▶ TASK
Repeat the listing below word for word, leaving nothing out.

[THE DATA]

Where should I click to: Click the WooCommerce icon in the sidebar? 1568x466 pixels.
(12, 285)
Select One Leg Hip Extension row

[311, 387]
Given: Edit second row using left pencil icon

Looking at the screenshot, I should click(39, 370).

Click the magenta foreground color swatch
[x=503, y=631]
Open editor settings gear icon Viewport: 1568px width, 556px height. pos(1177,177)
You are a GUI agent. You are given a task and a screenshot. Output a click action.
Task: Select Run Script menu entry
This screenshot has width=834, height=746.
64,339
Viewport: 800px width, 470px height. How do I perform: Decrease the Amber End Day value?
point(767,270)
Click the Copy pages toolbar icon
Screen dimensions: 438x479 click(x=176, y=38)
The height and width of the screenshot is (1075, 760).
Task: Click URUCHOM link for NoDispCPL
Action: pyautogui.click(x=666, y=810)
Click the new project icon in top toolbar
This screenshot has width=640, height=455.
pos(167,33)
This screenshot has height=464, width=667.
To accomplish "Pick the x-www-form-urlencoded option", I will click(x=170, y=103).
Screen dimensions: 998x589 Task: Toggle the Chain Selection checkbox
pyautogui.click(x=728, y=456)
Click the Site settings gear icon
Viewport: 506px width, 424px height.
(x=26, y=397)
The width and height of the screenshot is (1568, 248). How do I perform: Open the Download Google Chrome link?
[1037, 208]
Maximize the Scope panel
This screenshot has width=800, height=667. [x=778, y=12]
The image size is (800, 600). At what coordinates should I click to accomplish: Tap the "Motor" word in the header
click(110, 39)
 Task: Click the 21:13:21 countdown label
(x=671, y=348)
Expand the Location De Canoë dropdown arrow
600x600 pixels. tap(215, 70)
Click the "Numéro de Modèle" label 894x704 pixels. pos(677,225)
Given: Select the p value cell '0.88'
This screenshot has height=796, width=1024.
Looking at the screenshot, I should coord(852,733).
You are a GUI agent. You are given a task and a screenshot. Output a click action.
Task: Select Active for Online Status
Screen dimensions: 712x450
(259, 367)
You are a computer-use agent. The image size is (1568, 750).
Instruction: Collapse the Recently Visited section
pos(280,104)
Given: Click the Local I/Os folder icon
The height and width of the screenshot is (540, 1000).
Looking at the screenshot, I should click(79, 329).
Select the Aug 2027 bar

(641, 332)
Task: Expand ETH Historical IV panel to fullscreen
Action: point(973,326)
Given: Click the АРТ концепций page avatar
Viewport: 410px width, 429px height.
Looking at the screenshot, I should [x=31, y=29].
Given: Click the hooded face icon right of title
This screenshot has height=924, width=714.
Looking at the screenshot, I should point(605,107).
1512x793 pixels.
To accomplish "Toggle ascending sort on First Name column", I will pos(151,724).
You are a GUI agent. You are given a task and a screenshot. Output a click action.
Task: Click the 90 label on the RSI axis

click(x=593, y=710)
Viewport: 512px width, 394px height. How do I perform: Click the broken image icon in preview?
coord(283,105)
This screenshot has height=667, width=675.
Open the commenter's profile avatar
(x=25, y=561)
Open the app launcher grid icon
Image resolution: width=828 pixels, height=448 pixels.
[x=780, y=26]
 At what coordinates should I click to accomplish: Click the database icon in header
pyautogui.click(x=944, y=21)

[/THE DATA]

▶ ANSWER FOR THIS EXERCISE
Where should I click to: Click the WooCommerce icon in the sidebar? 1568x466 pixels.
(12, 285)
Select One Leg Hip Extension row

[311, 387]
Given: Edit second row using left pencil icon

Looking at the screenshot, I should click(39, 370).

Click the magenta foreground color swatch
[x=503, y=631]
Open editor settings gear icon Viewport: 1568px width, 556px height. pos(1177,177)
You are a GUI agent. You are given a task and a screenshot. Output a click action.
Task: Select Run Script menu entry
This screenshot has width=834, height=746.
64,339
Viewport: 800px width, 470px height. How do I perform: Decrease the Amber End Day value?
point(767,270)
Click the Copy pages toolbar icon
Screen dimensions: 438x479 click(x=176, y=38)
The height and width of the screenshot is (1075, 760).
Task: Click URUCHOM link for NoDispCPL
Action: pyautogui.click(x=666, y=810)
Click the new project icon in top toolbar
This screenshot has width=640, height=455.
pos(167,33)
This screenshot has height=464, width=667.
To accomplish "Pick the x-www-form-urlencoded option", I will click(x=170, y=103).
Screen dimensions: 998x589 Task: Toggle the Chain Selection checkbox
pyautogui.click(x=728, y=456)
Click the Site settings gear icon
Viewport: 506px width, 424px height.
(x=26, y=397)
The width and height of the screenshot is (1568, 248). How do I perform: Open the Download Google Chrome link?
[1037, 208]
Maximize the Scope panel
This screenshot has width=800, height=667. [x=778, y=12]
The image size is (800, 600). At what coordinates should I click to accomplish: Tap the "Motor" word in the header
click(110, 39)
 Task: Click the 21:13:21 countdown label
(x=671, y=348)
Expand the Location De Canoë dropdown arrow
600x600 pixels. tap(215, 70)
Click the "Numéro de Modèle" label 894x704 pixels. pos(677,225)
Given: Select the p value cell '0.88'
This screenshot has height=796, width=1024.
Looking at the screenshot, I should coord(852,733).
You are a GUI agent. You are given a task and a screenshot. Output a click action.
Task: Select Active for Online Status
Screen dimensions: 712x450
(259, 367)
You are a computer-use agent. The image size is (1568, 750).
Instruction: Collapse the Recently Visited section
pos(280,104)
Given: Click the Local I/Os folder icon
The height and width of the screenshot is (540, 1000).
Looking at the screenshot, I should click(79, 329).
Select the Aug 2027 bar

(641, 332)
Task: Expand ETH Historical IV panel to fullscreen
Action: point(973,326)
Given: Click the АРТ концепций page avatar
Viewport: 410px width, 429px height.
Looking at the screenshot, I should [x=31, y=29].
Given: Click the hooded face icon right of title
This screenshot has height=924, width=714.
Looking at the screenshot, I should point(605,107).
1512x793 pixels.
To accomplish "Toggle ascending sort on First Name column", I will pos(151,724).
You are a GUI agent. You are given a task and a screenshot. Output a click action.
Task: Click the 90 label on the RSI axis

click(x=593, y=710)
Viewport: 512px width, 394px height. How do I perform: Click the broken image icon in preview?
coord(283,105)
This screenshot has height=667, width=675.
Open the commenter's profile avatar
(x=25, y=561)
Open the app launcher grid icon
Image resolution: width=828 pixels, height=448 pixels.
[x=780, y=26]
 At what coordinates should I click to accomplish: Click the database icon in header
pyautogui.click(x=944, y=21)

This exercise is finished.